Will North Korea embrace market reform?

Author: Khang Vu, Colby-Sawyer College

Since Kim Jong-un inherited the throne from his father in 2011, there has been widespread debate over the possibility of North Korean economic reform. A 2015 report on the North Korean economy pointed to domestic markets expanding both in size and quantity, despite periods of government suppression. Black markets have long existed in North Korea, but the growth of formal markets signals progressive changes in the North Korean economy. So how far can these markets go?

This undated picture, released from North Korea’s Korean Central News Agency on 27 November 2015, shows North Korean leader Kim Jong-un inspecting the Wonsan shoe factory in Kangwon province, North Korea. (Photo: AAP).

In the past, North Korea has attempted to exercise small-scale reforms in order to make up for the loss of national income due to the collapse of the Soviet Bloc as well as increasing international sanctions. In 1991, it established the Rason Special Economic Zone (SEZ) — based on the Chinese reform structure — as a means to foster economic development through foreign investments.

The Kim Jong-il government began experimenting with economic liberalisation by permitting the formation of unofficial markets in 2002. In July of the same year, the regime launched its Economic Management Improvement Measures, which increased the autonomy of entrepreneurs and farmers. This was enhanced under the Kim Jong-un administration in 2013.

At a glance, these reforms represent a harbinger for economic transformations in North Korea. It is often predicted that North Korea will soon follow China and Vietnam’s lead. But these small-scale changes do not yield a comprehensive picture of North Korea. The changes have been temporary and ineffective. It is essential to look beyond economic reforms, not only to understand Pyongyang’s incentives behind such modifications, but also to examine the impact of economic liberalisation on regime survival.

During the 1990s, the North Korean distribution system collapsed, paving the way for the formation of nationwide underground markets.
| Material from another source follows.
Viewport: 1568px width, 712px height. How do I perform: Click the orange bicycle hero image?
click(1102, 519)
These markets soon replaced the government’s role of supporting the people and became the backbone of the unofficial economy. Some 60 per cent of the population earned their living from underground trade and 80 per cent of household income originates from black markets.

Although the government continuously denies the existence of a market economy, it widely engages with private businesses. It leases spaces in markets, levies heavy taxes on merchants and dictates the type and number of goods that can be sold. These regulations are to provide party cadres with a stable income and to strengthen the regime’s control over the unofficial economy. In this context, government reforms only serve as a justification for government interference by legalising existing economic institutions.
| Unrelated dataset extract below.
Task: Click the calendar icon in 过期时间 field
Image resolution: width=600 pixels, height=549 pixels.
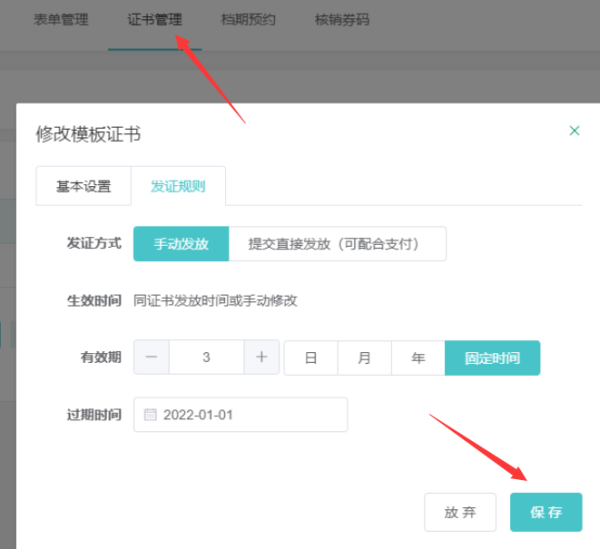Action: [151, 414]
While allowing small-scale restructuring to take place, the government clearly marks a line between economic reform and party survival. It understands that markets grow disproportionately to its own power. Liberalisation would involve the government easing travel restrictions, tolerating greater freedom in information flows and allowing foreign firms to exert influence on domestic politics.

The legitimacy of the North Korean regime is largely based on the people’s belief in the righteousness of the Communist revolution and the Kim dynasty’s cult of personality. As such, outside information about how North Korea could be prosperous and democratic under an alternate political system would shake such beliefs to their cores.

The impact of Détente on Soviet bloc politics and society also makes Pyongyang more hesitant to pursue an open economic policy with the outside world for fear of political oppositions. This is because Détente stoked domestic resistance and civil rights protests in the Soviet Union, which North Korea wants to avoid. Increasing contacts between North Korea and its trade partners (especially South Korea) may encourage civil society to demand more freedom and political reform. This could put the regime’s survival in serious danger.

More importantly, a sudden change in economic situation may alter the distribution of power within the party system. Since Kim Jong-il’s death, the party has been divided between the ‘moderate’ faction, which favours economic openness, and the ‘hardline’ faction, led by the Organisation and Guidance Department and the military. The hardline faction seeks to maintain the ‘military first’ policy by continuing nuclear weapons development. Economic liberalisation may shift the balance of power against the hardliners, which could put Kim Jong-un’s position at risk.

The regime prefers political stability and unity to economic reforms. Pyongyang will not pursue any large scale reforms as economic liberalisation would likely undermine the stability of the regime.

In the meantime, it is likely that the North Korean regime will keep on walking a thin line between collapse and revolution by turning a blind eye to markets — as long as they do not pose serious threats to its survival. The government will tolerate some degree of market autonomy that can safeguard national stability and provide party cadres with enough bribes to stay loyal to Pyongyang.

Signs of changes in the market system should be interpreted as the regime attitude towards private businesses. It is also an indication of the current balance of power between the moderate and hardline factions within the party. Still, no matter how small these changes are, they shed some light on life in the Hermit Kingdom. North Korean watchers must patiently continue following these changes for future analysis.

Khang Vu is a North Korea researcher at Colby-Sawyer College, New London, New Hampshire.